L'invention concerne une composition de liant pour moulage céramique comprenant de 15 à 95 % en masse de composant (A) et de 5 à 85 % en masse de composant (B). Composant (A) : un copolymère dans lequel la teneur en pourcentage d'une unité structurale dérivée de la formule (1) est de 70 à 99 % en moles, la teneur en pourcentage d'une unité structurale dérivée de la formule (2) est de 1 à 30 % en moles, la teneur en pourcentage d'autres unités structurales est de 0 à 29 % en moles, et qui a un poids moléculaire moyen en poids de 50 000 à 1 000 000. Formule (1) : CH2=CR1-COO-R2 (R1 représente un atome d'hydrogène ou un groupe méthyle et R2 représente un groupe alkyle ayant de 1 à 8 atomes de carbone). Formule (2) : CH2=CR3-COO-R4 (R3 représente un atome d'hydrogène ou un groupe méthyle, et R4 représente un groupe hydroxyl alkyle ayant 1 à 2 groupes hydroxyle et ayant 1 à 8 atomes de carbone). Composant (B) : un composé représenté par la formule (3).
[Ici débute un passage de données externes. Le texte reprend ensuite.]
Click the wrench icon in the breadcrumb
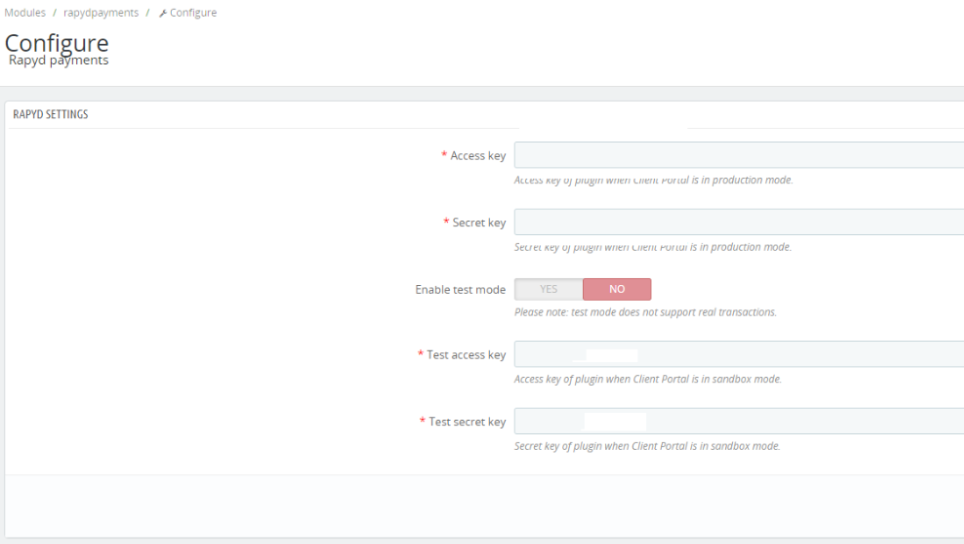 tap(162, 13)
Formule (3) : R5O-(EO)p-(PO)q-H (R5 représente un groupe alkyle ayant 9 atomes de carbone, EO représente un groupe oxyéthylène, PO représente un groupe oxypropylène, p représente le nombre molaire d'addition moyen d'EO et vaut de 3 à 9, q représente le nombre molaire d'addition moyen de PO et vaut 2 à 4, et p/q = 1,0 à 3,0 est satisfait).
PCT/JP2022/036168 2021-10-07 2022-09-28 Composition de liant pour moulage de céramique et composition de suspension WO2023058521A1 (fr)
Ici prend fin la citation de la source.